Question – I would assume active transportation refers to non-motorized? If so, then it could be assumed that there are those who only want continuous sprawl development witch in the end is both unsistainible & poor public policy.
Active Transportation generally refers to walking and biking, but is sometimes extended to include transit (since you have to walk to get to the bus/train). ‘Active’ means you get some physical activity as part of the mobility.
Good stuff, Chris. I too was a little underwhelmed at the notion of reducing our GHG emissions by 20% in 20 years. Such a drop in the bucket! I’m glad Portland is thinking bigger than the region as a whole, but you make good points about the importance of the Metro model’s role pertaining to planning.
I think that, too often, active transportation is seen as a solution that’s really only workable for close-in areas of Portland. For the rest of the region, non-car transportation is thought of as pretty much exclusively the realm of transit. Thus, East Portland, the ‘burbs, etc. don’t see much investment in active transportation, the lack of good networks in those locations leads to low rates of walking and bicycling, and investments in these networks are thus naturally seen as something that benefits the Central City at the expense of everyone else. It’s a vicious circle that has to be broken at some point. Until then, yeah, one-percent year-over-year GHG reductions are really going to be the best we can do.
Beaverton, for what its worth, does seem to take cycling somewhat seriously. The bike network is disconnected in many places (TV Highway and US26 are rather troublesome barriers in particular), but city government is at least somewhat supportive, rather than viewing cycling as taking road space away from cars.
Can anyone tell me what will be the climatic result if the GHG goals are attained? Will Oregon’s temperature stabilize at some seasonal average? What has been the average OR temperatures during the past quarter of century?
What will be the metric being measured and what is the goal and how is it measured?
How can we ensure taxpayer dollars are being efficiently spent? Is this program a pie in the sky or is it even realistic from a practical standpoint?
If the goal is to get people of their lard asses, then this is a good program. If you think reducing OR GHG will have any measurable result on global temperatures or weather, you are on a fool’s errand.

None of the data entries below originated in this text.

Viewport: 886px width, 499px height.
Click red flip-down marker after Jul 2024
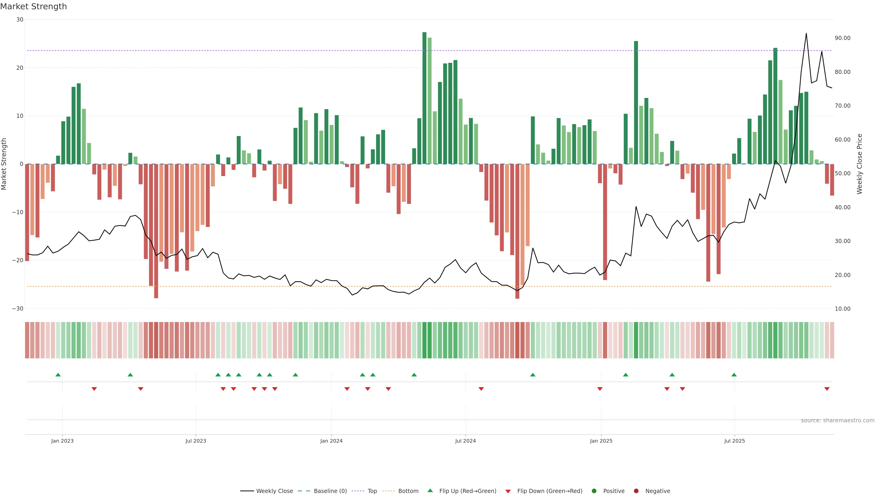(481, 389)
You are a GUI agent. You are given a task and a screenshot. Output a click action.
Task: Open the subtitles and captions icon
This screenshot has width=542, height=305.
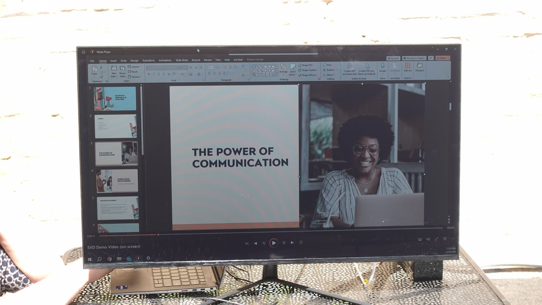(x=420, y=239)
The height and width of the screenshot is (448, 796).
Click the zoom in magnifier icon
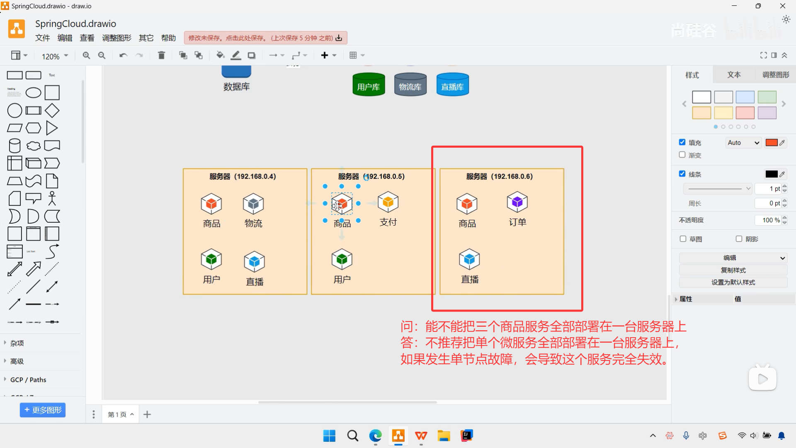(86, 55)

Bill, if Oregon does this and no one else does anything, then of course it has no meaningful impact. This is a global problem, which unfortunately national actors in the most important countries are not stepping up to. The alternate is to attempt many local decisions to add up to global impact.
The other alternative to concede and look for high ground (with a water supply). I’m not ready to go there yet.

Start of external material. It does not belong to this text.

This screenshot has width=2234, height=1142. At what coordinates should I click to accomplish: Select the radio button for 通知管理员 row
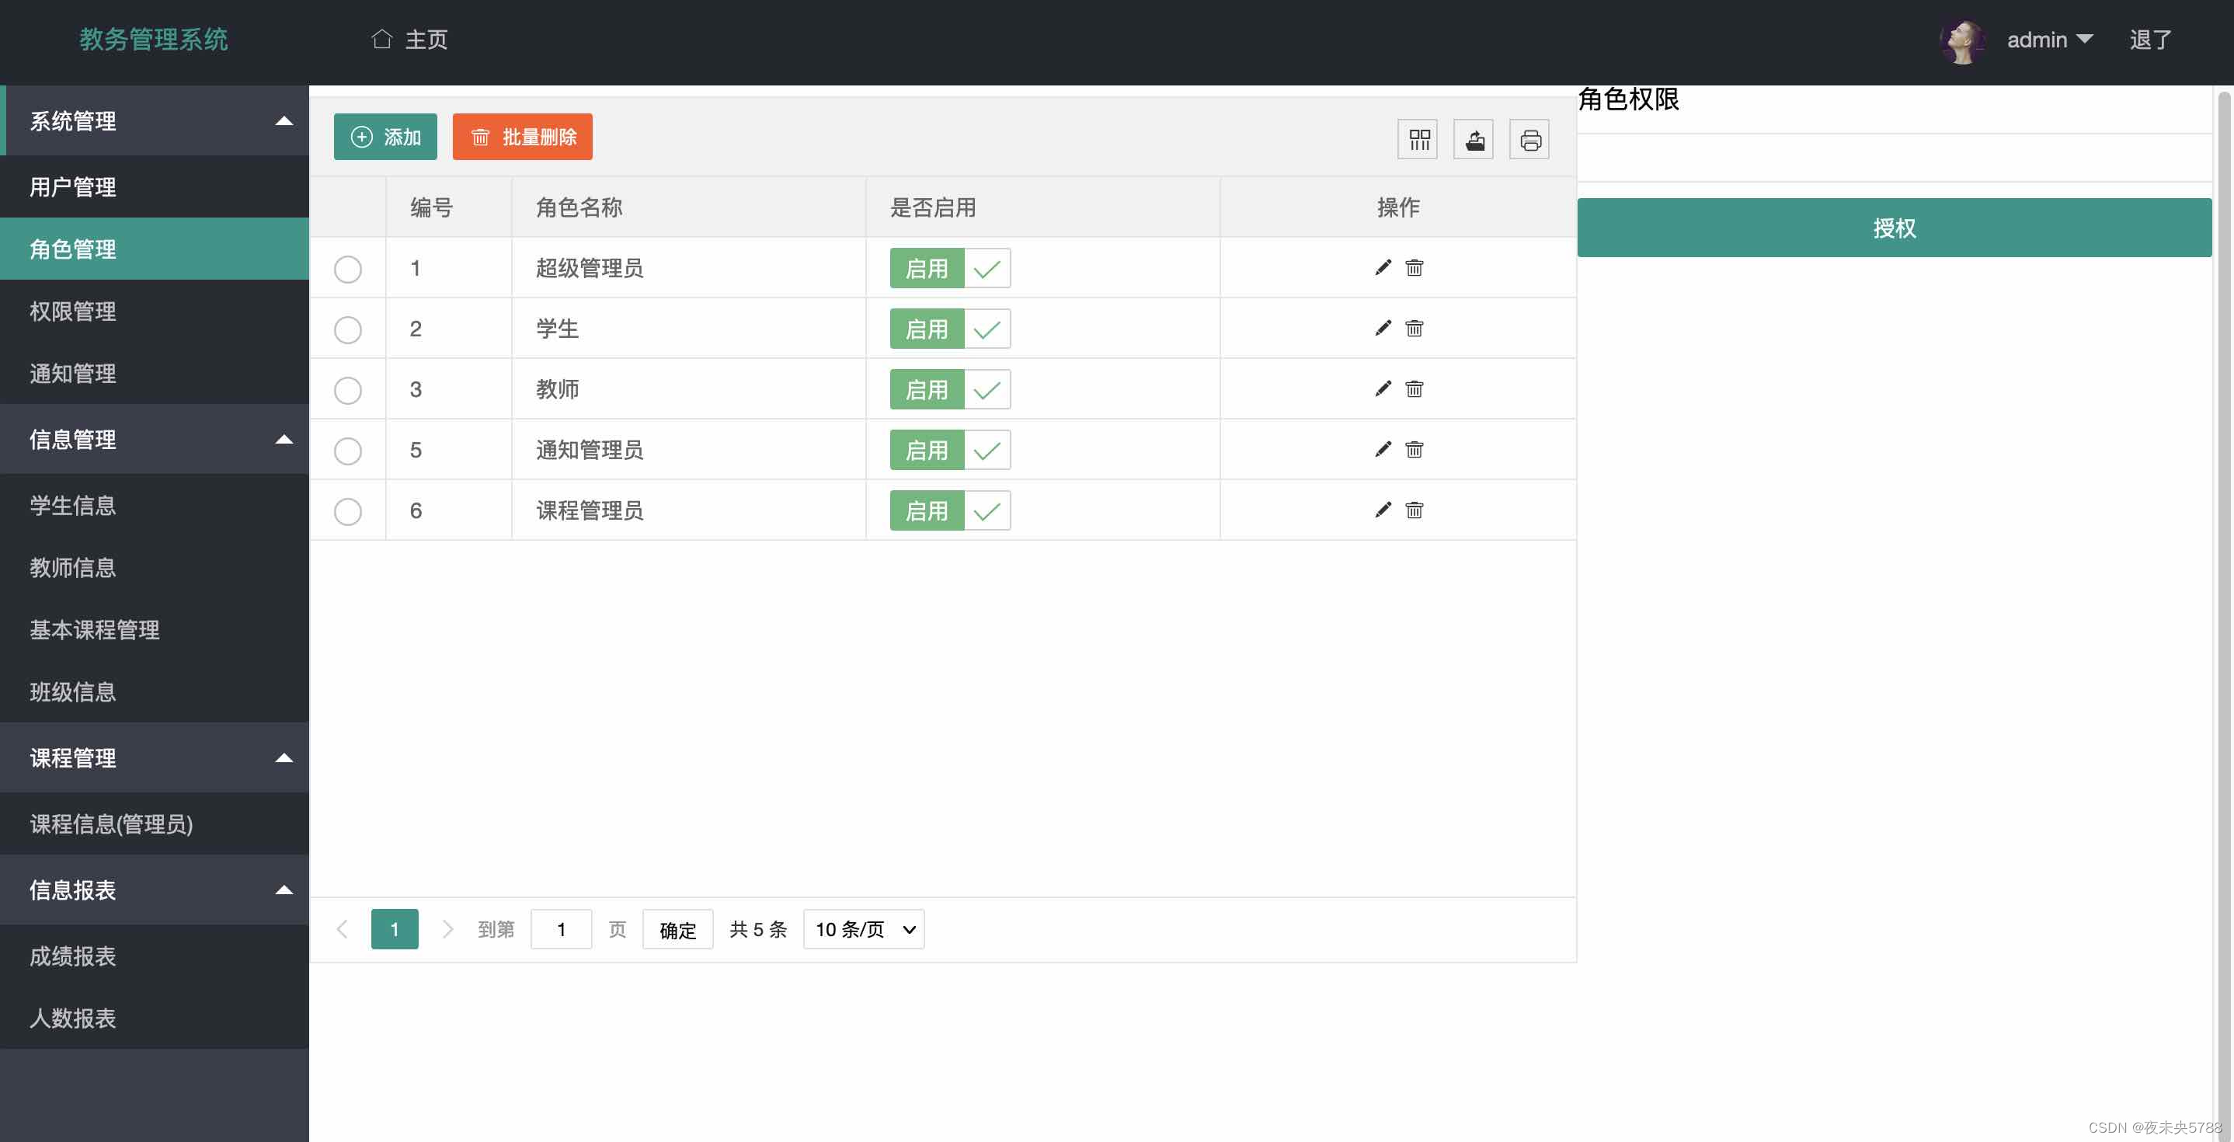(x=348, y=451)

Maybe Bill intends to question the utility of doing anything at all, but I think it’s also a serious question for those of us who see a desperate need for government action against climate change. I don’t really see much point of building policy around carbon reduction at the local level. It seems to me that just about every ounce of political capital on the environment should instead be spent on getting policy change at the national/international level.
There’s an argument that we’re investing in our economy by preparing the region’s land use and transportation for the inevitable decline of fossil fuel use. And there’s an argument that we’re building a stronger national constituency for climate change legislation by showing (as British Columbia has) that carbon-reduction measures are consistent with other awesome things like making money and softening inequality.
I feel like serious national action against climate change is actually sorta within reach in the next five to 10 years. But every time local leaders ask federal representatives for anything that’s not a carbon tax, that target keeps receding.
Also: thanks for the above counternarrative on the Metro plan, Chris.